Equally remarkable was Jadeja's steady growth this season. Considered, even dismissed, as a fringe player, he came into his own to emerge as a valuable performer. Jadeja is a multi purpose, multi-utility player. He is frustratingly accurate with the left arm spin and is valuable with contributions down the order. He has proved to be a real asset anywhere in the field. Jadeja’s attitude makes him a crowd puller and a showman who loves the stage and the opportunity to perform.
While India can look at many positives from the series, the balance sheet for the Aussies is a splash of red.
They can derive some satisfaction from giving the Indians a fight and not sinking disastrously as England, but a victory in India was something they desperately wanted.
They trained in Dubai on spin friendly pitches,engaged Sriram for technical assistance and simulated match conditions during nets – but none of these elaborate plans worked out.
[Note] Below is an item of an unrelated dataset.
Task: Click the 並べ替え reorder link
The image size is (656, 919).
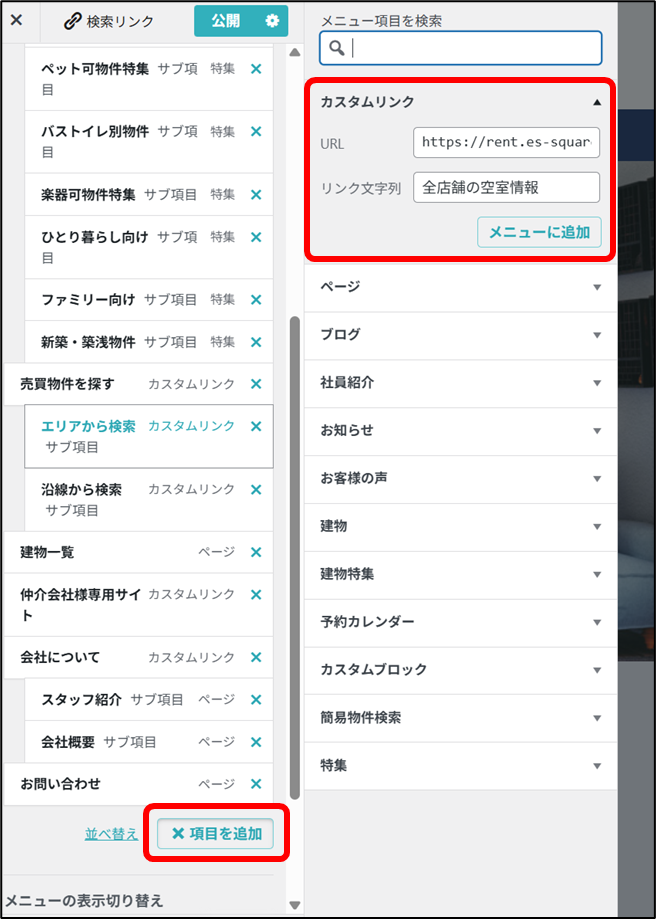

What would be particularly worrying to them is the un-Aussie like conduct during the series. The team surprisingly lost the initiative at crucial times, dropped catches and failed to win key moments in tests.
The prime example of this came at Dharamsala: Australia 130 for 1 at lunch on Day One after winning the toss on a good track, 300 all done in the first innings and then another pathetic crash, all out 137 on Day Three. India bounced back strong after Pune but Australia slumped – like a car tyre slowly losing air after having developed a leak.
Steve Smith was absolutely brilliant. But he was like a brave general who was deserted by his officers - general whose soldiers refused to fight.
With three hundreds in the series (and an astonishing 20 from 54 tests, averaging 60 plus ) Smith is a modern master who has come through this series with an enhanced reputation .
Spare a thought also for two superstars who had a rough time – Virat Kohli and David Warner. Virat was imperious and unstoppable against England, but this time the runs dried up, which shows that cricket can be both uncertain and cruel. Same for Warner, who could hardly put bat to ball and looked vulnerable.